EXERCISE OBJECTIVE —
Rewrite the entries below, changing every "sidebar" to "side panel" and keeping everything else the same.
===== SUPPLIED DATA
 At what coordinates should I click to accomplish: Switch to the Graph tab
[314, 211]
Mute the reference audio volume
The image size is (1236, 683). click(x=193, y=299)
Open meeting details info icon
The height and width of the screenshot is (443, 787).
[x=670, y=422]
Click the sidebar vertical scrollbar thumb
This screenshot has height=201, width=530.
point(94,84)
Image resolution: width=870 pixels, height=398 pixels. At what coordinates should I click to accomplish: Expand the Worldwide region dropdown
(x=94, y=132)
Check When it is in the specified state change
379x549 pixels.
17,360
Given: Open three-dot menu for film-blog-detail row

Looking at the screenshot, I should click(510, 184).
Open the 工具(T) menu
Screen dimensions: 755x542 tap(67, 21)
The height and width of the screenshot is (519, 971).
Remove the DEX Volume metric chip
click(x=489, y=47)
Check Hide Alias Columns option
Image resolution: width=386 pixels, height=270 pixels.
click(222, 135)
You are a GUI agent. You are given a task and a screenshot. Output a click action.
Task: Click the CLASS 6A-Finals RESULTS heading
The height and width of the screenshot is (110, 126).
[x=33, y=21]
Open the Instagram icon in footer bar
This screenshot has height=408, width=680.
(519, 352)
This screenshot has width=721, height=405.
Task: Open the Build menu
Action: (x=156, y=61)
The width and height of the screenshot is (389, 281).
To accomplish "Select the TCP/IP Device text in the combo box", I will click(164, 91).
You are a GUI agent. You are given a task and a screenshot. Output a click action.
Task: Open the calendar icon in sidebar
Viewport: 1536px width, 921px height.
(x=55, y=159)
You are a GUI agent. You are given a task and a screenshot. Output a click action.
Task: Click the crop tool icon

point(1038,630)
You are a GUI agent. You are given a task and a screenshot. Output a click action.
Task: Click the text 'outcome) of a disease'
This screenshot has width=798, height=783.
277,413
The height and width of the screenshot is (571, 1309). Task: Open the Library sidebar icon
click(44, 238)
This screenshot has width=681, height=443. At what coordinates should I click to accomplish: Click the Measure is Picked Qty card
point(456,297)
==========
RIGHT ANSWER —
 At what coordinates should I click to accomplish: Switch to the Graph tab
[314, 211]
Mute the reference audio volume
The image size is (1236, 683). click(x=193, y=299)
Open meeting details info icon
The height and width of the screenshot is (443, 787).
[x=670, y=422]
Click the side panel vertical scrollbar thumb
This screenshot has height=201, width=530.
point(94,84)
Image resolution: width=870 pixels, height=398 pixels. At what coordinates should I click to accomplish: Expand the Worldwide region dropdown
(x=94, y=132)
Check When it is in the specified state change
379x549 pixels.
17,360
Given: Open three-dot menu for film-blog-detail row

Looking at the screenshot, I should click(510, 184).
Open the 工具(T) menu
Screen dimensions: 755x542 tap(67, 21)
The height and width of the screenshot is (519, 971).
Remove the DEX Volume metric chip
click(x=489, y=47)
Check Hide Alias Columns option
Image resolution: width=386 pixels, height=270 pixels.
click(222, 135)
You are a GUI agent. You are given a task and a screenshot. Output a click action.
Task: Click the CLASS 6A-Finals RESULTS heading
The height and width of the screenshot is (110, 126).
[x=33, y=21]
Open the Instagram icon in footer bar
This screenshot has height=408, width=680.
(519, 352)
This screenshot has width=721, height=405.
Task: Open the Build menu
Action: (x=156, y=61)
The width and height of the screenshot is (389, 281).
To accomplish "Select the TCP/IP Device text in the combo box", I will click(164, 91).
You are a GUI agent. You are given a task and a screenshot. Output a click action.
Task: Open the calendar icon in side panel
Viewport: 1536px width, 921px height.
(x=55, y=159)
You are a GUI agent. You are given a task and a screenshot. Output a click action.
Task: Click the crop tool icon

point(1038,630)
You are a GUI agent. You are given a task and a screenshot. Output a click action.
Task: Click the text 'outcome) of a disease'
This screenshot has width=798, height=783.
277,413
The height and width of the screenshot is (571, 1309). Task: Open the Library side panel icon
click(44, 238)
This screenshot has width=681, height=443. At what coordinates should I click to accomplish: Click the Measure is Picked Qty card
point(456,297)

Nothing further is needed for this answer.